[[ Data to process, beginning ]]

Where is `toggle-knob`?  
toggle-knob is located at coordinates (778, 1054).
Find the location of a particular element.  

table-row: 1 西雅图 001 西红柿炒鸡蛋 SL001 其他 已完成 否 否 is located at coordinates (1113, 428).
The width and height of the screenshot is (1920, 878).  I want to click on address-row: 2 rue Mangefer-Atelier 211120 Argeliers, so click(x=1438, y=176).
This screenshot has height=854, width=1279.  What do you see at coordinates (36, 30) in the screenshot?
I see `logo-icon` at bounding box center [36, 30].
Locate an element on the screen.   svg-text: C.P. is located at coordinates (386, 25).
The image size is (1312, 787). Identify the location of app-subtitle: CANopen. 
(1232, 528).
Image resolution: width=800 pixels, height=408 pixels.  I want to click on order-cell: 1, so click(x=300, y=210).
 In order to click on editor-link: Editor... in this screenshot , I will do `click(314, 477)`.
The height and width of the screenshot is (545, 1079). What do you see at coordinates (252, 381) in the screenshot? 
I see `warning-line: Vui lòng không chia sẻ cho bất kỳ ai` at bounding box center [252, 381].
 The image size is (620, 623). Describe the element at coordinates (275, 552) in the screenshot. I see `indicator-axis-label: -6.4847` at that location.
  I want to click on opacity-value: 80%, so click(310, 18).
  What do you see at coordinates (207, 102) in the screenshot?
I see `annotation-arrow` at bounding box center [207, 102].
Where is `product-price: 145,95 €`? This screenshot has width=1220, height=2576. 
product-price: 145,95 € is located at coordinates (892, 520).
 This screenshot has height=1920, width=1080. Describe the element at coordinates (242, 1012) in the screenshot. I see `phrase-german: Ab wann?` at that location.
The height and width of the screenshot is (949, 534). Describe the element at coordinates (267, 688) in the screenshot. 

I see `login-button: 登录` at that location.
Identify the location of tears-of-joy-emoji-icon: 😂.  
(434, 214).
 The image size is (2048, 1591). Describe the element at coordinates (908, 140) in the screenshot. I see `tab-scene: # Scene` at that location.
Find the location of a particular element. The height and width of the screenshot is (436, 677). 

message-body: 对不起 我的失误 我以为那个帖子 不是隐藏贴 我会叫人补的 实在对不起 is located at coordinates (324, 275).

[[ Data to process, end ]]

## Task instructions
Retype the records above word for word, beginning at their first line and continuing through the line that contains "center [207, 102].".

## Exercise response
Where is `toggle-knob`?  
toggle-knob is located at coordinates (778, 1054).
Find the location of a particular element.  

table-row: 1 西雅图 001 西红柿炒鸡蛋 SL001 其他 已完成 否 否 is located at coordinates (1113, 428).
The width and height of the screenshot is (1920, 878).  I want to click on address-row: 2 rue Mangefer-Atelier 211120 Argeliers, so click(x=1438, y=176).
This screenshot has height=854, width=1279.  What do you see at coordinates (36, 30) in the screenshot?
I see `logo-icon` at bounding box center [36, 30].
Locate an element on the screen.   svg-text: C.P. is located at coordinates (386, 25).
The image size is (1312, 787). Identify the location of app-subtitle: CANopen. 
(1232, 528).
Image resolution: width=800 pixels, height=408 pixels.  I want to click on order-cell: 1, so click(x=300, y=210).
 In order to click on editor-link: Editor... in this screenshot , I will do `click(314, 477)`.
The height and width of the screenshot is (545, 1079). What do you see at coordinates (252, 381) in the screenshot? 
I see `warning-line: Vui lòng không chia sẻ cho bất kỳ ai` at bounding box center [252, 381].
 The image size is (620, 623). Describe the element at coordinates (275, 552) in the screenshot. I see `indicator-axis-label: -6.4847` at that location.
  I want to click on opacity-value: 80%, so click(310, 18).
  What do you see at coordinates (207, 102) in the screenshot?
I see `annotation-arrow` at bounding box center [207, 102].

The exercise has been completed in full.